Using these "visuals" is mostly a way for you to better understand and present the situation and condition of the patient. These preparations should help you to have everything ready and accessible when asked for by your doctor.
The first problem with these pictures is indeed that they are a first draw and that they might get streamlined into a cleaner illustration. That means having printed text in a consistent design.
The anatomical aspects are only helpful to you, an analog watch seems unnecessary, so from an cognitive ergonomics perspective (your UX part) I'd separate this onto the left side of a two facing pages design.
It depends on many different things how well this will go: first thing to consider is the practitioner you visit and her preferences. Some really do not like being buried in details while others delight in as much detail as is possible and really devour files and information presented in that style.
Prepare two identical brochures. One for you, one to present the doctor. She may then chose to use it or to ignore it and you can still refer to it in your answers to the anamnestic questions she will have on top of what you present to her.
That style is the key part here:
Doctors are trained to make the best of their and your time to cut to the chase efficiently and effectively. Taking a medical history and proceeding to diagnosis to arrive at a possible treatment.
The doctor chooses to read through the stuff you have prepared not only based on her preferences, but also on the current situation and setting. But further, how well presented your info is. That means two different but interconnected things:
- Follow the guidelines other doctors or institutions use in what to include, when to include and where to include it in the flow of information.
- Choose a consistent layout with a clear hierarchy of information to present (headlines, paragraphs etc.; aim for minimalism).
One example is in the Wikipedia article, since it is not really suited to this case, there are others to orient your file design and content on. Another might go as follows:
- S Symptoms: especially pain and discomfort.
When did it start, what hurts, where does it hurt, how did it proceed, how long, how intense did it hurt etc.
- A Allergies: known, confirmed or suspected
- M Medications: This includes really everything he takes or took: prescribed meds as well as self-chosen over the counter meds, supplements, unusual dietary habits or ingredients. These need to be clearly listed in one place, possibly ordered in tables if they are many.
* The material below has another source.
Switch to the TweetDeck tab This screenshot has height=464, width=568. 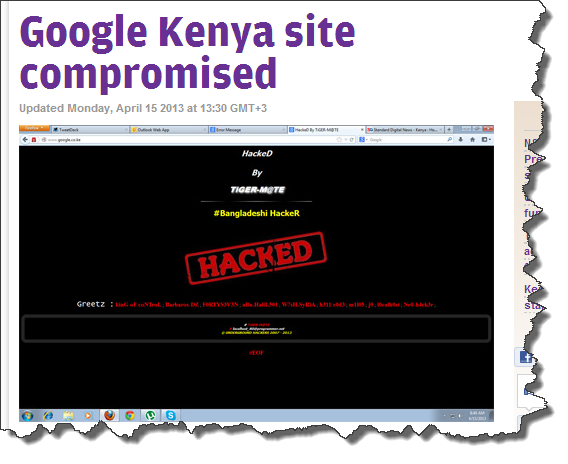90,130
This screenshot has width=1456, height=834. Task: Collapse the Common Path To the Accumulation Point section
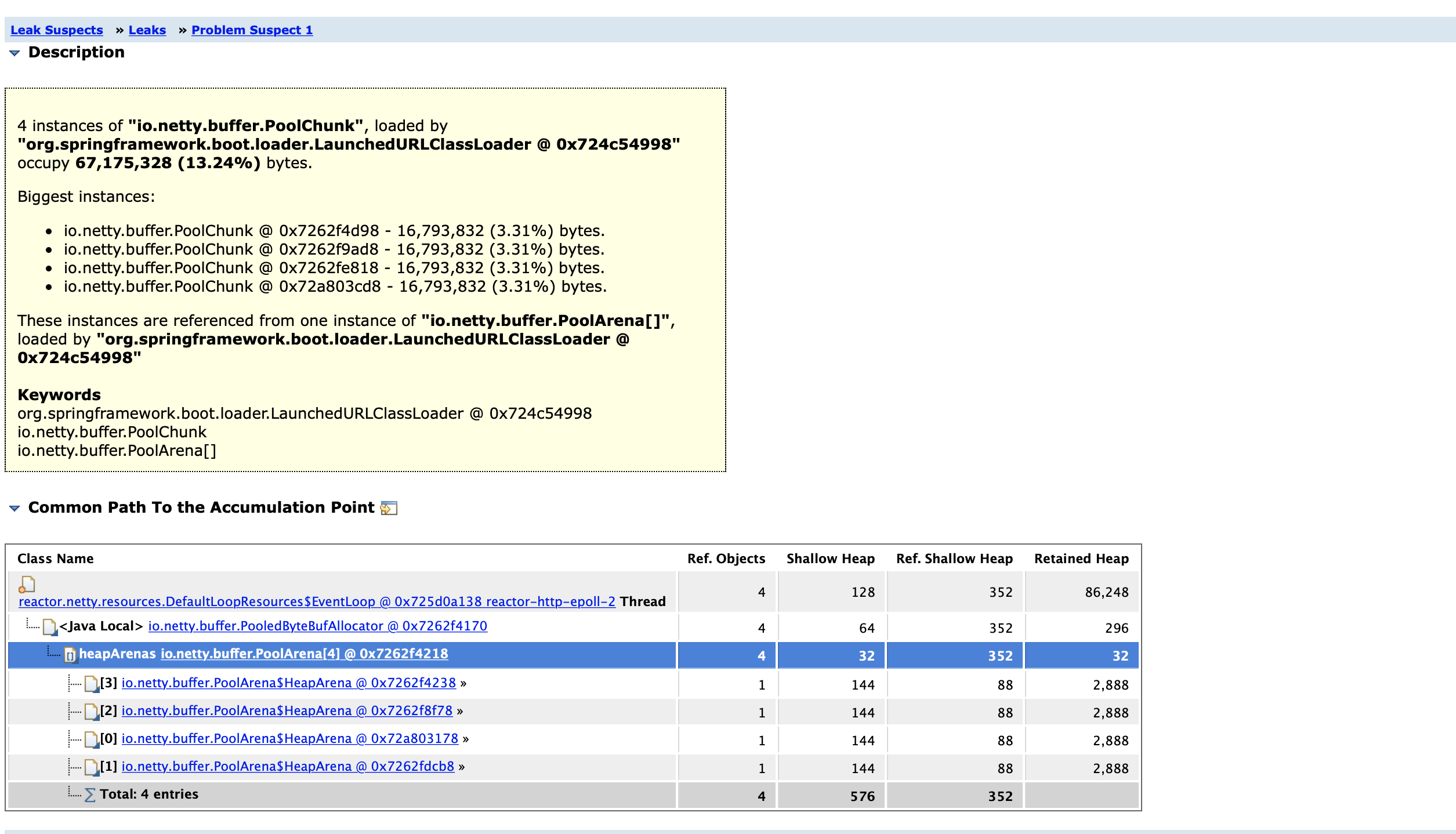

Every medication, every supplement, herb, vitamin, mineral. (Everything that has an effect likely has side effects and maybe interactions.)
- P Patient's history: Prior illnesses and conditions, previous diagnosis or treatments. For example hypertension, diabetes, operations etc.
- L Last…: meals, hospitalisation, episode of illness etc.
- E Event: What is new, what changed, what happened recently to arrive at the current situation
- R Risks: known problems likely to occur but not listed above.
The written information is absolutely king and if it is presented well, everybody (including you, when asked by the doctor for just one specific thing) should be able to skip those parts that may be currently irrelevant. Be consistent in how you compile these things.